Hanzo Offers Gigabyte Pricing for ‘Smaller LLMs’, ‘10X Cheaper’

eDiscovery company Hanzo is making its Spotlight AI technology generally available, which they claim ‘drastically lowers the cost’ of applying ‘smaller LLMs’ to enterprise legal use cases, with data processing costs as low as ‘$99 per Gigabyte (GB), which is ten times more cost-effective than current industry norms’, they claim.

Sounds interesting………how do they do this?

The company stated that ‘rather than using API calls to extremely large language models like ChatGPT, the company has engineered Spotlight AI to work with smaller models hosted on secure private cloud instances for each customer. This approach ensures optimum performance by orchestrating optimal and cost-effective models to achieve the required results’.

Although, when this site asked which ‘smaller models’ they were referring to they didn’t immediately name one. Instead they replied: ‘Hanzo uses several smaller LLMs [that are] fit for purpose, as opposed to a general purpose LLM like GPT-4.’

The next step is charging customers via gigabyte (GB) use, rather than ‘tokens’.

Or, as they explain: ‘Most generative AI systems charge based on the number of ‘tokens’ created during data processing. Tokens are numerical representations of letters, characters, phrases, or sentences that allow neural networks to process human language.

The pricing model based on tokens can be particularly costly in the legal industry where data discovery use cases require vast numbers of documents to be processed. Using generic LLMs like ChatGPT 4, which haven’t been optimized for the task, can make AI cost-prohibitive in the legal domain.’

So, if you are doing eDiscovery work, for example, then you’re looking at 10,000s of documents, emails, chat messages and more, which potentially means huge numbers of tokens.

And finally they add that: ‘Due to its unique approach based on optimal orchestration of smaller LLMs, Hanzo can provide a price that is 10x to 20x times lower cost, which makes adoption of this technology feasible.’

Well, that’s quite a statement…. But, it’s certainly true that LLM token costs are seen as a barrier for large-scale document analysis by some.

Julien Masanès, CEO, Hanzo, added: ‘Pricing of AI tools has been opaque, and frankly that’s limited the adoption of the technology across the profession. At Hanzo, we have worked hard to crack the economics of AI as a key factor for enterprises, recognising that the ultimate measure of success is the return on investment. AI must prove its worth by helping companies manage the overwhelming data involved in litigation and investigation. We invite all industry professionals interested in this significant shift to test and validate in their own environments.’
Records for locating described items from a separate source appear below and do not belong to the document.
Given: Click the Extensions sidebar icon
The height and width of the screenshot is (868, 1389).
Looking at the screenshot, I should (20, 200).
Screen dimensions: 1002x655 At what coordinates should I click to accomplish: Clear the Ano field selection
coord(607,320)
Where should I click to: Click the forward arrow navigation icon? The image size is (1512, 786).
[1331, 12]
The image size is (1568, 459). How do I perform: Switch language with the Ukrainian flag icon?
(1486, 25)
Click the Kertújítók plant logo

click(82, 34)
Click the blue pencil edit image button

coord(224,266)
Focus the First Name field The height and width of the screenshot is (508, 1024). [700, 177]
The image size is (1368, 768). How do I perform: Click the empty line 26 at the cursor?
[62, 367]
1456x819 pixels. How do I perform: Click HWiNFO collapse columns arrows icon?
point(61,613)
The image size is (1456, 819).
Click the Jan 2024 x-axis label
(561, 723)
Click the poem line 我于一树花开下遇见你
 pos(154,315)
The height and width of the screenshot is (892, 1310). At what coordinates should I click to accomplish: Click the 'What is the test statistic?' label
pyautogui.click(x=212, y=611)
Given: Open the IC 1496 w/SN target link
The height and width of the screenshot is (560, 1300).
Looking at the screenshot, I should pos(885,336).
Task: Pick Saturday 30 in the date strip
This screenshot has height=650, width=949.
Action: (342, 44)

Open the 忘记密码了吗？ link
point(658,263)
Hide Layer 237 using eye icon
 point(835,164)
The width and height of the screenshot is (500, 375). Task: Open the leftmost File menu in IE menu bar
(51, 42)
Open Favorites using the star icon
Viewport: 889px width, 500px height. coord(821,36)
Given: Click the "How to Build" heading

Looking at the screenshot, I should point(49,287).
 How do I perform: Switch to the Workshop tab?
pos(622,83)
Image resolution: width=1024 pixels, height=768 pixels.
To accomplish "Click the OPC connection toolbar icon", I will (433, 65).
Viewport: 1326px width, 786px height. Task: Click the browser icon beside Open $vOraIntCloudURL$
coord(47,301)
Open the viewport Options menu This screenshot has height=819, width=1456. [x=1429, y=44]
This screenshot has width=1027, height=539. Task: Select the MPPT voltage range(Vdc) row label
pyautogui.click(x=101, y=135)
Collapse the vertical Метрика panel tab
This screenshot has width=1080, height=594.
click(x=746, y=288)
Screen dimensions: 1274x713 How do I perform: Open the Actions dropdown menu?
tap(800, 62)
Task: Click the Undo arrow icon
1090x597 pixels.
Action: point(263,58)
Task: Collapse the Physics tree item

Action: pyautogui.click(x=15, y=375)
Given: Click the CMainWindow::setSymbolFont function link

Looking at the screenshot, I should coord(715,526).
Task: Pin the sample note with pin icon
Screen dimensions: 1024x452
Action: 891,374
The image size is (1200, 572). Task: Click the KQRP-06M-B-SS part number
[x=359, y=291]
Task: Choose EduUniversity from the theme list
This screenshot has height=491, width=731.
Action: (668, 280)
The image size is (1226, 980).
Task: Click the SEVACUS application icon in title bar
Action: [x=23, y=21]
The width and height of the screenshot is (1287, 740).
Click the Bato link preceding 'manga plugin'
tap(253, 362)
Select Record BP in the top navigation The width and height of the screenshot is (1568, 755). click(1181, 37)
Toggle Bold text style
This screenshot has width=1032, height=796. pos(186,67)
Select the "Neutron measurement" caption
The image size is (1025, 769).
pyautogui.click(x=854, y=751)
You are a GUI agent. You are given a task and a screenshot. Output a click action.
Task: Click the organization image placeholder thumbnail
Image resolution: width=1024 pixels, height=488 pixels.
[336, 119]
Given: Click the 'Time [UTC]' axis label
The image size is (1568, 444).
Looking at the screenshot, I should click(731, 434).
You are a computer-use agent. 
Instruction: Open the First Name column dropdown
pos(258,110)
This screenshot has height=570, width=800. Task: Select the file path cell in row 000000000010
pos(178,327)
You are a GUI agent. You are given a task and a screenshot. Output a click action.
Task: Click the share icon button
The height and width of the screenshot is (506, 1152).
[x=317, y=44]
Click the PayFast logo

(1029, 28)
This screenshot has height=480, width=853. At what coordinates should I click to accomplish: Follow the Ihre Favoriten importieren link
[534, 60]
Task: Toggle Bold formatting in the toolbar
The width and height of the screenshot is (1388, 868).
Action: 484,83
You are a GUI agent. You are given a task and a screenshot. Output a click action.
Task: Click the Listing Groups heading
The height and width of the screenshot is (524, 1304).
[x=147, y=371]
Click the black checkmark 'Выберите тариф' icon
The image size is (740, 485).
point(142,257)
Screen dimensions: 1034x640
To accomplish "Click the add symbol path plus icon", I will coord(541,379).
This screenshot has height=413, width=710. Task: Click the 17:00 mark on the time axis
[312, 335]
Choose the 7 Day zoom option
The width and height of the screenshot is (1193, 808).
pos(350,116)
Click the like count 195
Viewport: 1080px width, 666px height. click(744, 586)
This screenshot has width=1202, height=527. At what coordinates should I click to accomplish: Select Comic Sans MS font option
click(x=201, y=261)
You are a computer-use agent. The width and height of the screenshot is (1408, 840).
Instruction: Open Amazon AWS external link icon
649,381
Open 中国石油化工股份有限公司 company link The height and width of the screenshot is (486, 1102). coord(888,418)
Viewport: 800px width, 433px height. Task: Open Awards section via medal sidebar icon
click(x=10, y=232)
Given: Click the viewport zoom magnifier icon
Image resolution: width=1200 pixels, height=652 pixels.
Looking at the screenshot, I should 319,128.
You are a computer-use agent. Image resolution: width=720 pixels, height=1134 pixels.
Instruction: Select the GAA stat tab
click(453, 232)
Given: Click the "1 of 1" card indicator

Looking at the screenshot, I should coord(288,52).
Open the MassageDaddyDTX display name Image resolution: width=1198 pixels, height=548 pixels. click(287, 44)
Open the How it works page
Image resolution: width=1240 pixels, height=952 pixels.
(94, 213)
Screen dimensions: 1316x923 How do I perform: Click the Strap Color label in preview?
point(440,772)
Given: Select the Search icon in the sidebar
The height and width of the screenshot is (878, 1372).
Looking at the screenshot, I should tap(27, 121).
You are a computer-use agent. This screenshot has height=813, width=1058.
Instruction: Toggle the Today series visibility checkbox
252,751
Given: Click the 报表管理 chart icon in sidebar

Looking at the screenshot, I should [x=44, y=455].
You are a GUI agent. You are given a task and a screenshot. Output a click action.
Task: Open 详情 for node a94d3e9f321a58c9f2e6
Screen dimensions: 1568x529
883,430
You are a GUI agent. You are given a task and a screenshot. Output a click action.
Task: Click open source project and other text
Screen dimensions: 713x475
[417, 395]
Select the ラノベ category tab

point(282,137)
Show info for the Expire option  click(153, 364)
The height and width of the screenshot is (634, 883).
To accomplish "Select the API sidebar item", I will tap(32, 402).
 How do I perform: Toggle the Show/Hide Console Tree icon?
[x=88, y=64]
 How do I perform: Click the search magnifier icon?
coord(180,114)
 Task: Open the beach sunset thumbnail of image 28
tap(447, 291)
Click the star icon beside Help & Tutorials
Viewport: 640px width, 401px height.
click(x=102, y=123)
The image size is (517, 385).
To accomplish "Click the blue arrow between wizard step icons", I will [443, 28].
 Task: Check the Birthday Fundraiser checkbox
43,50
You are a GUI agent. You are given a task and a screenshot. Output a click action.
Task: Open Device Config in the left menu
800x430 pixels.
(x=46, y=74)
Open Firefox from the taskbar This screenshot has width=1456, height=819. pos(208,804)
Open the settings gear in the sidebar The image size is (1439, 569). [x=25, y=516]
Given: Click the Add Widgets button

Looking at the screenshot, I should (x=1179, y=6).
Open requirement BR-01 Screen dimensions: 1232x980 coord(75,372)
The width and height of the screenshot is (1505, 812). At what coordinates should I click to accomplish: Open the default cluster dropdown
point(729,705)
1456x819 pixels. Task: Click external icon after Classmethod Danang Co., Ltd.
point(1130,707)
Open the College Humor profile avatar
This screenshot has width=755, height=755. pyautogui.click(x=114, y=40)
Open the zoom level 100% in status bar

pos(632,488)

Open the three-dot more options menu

The company also quoted an anonymous expert in discovery at a Fortune 100 company, who said: ‘Generative AI is going to be transformational for legal and compliance functions but the cost is a barrier today. Hanzo’s work to engineer the cost out of this technology opens the door to a number of new use cases for Gen AI in legal departments, from data discovery to litigation. We also see potential for the technology in compliance, with the ability to proactively identify risks.’

Well, let’s see where this goes. It has always seemed to this site that token pricing was an odd way to go about things for users who may have spent many years thinking in terms of GBs – even if tokens make sense if you run an LLM and are an AI engineer.

As to the point about smaller LLMs, there’s some greyness there, but an example could be something like Mistral 7B, with 7 billion parameters, as compared to GPT-4’s 1.76 trillion parameters. But, let’s see how this selection of smaller LLMs evolves as well.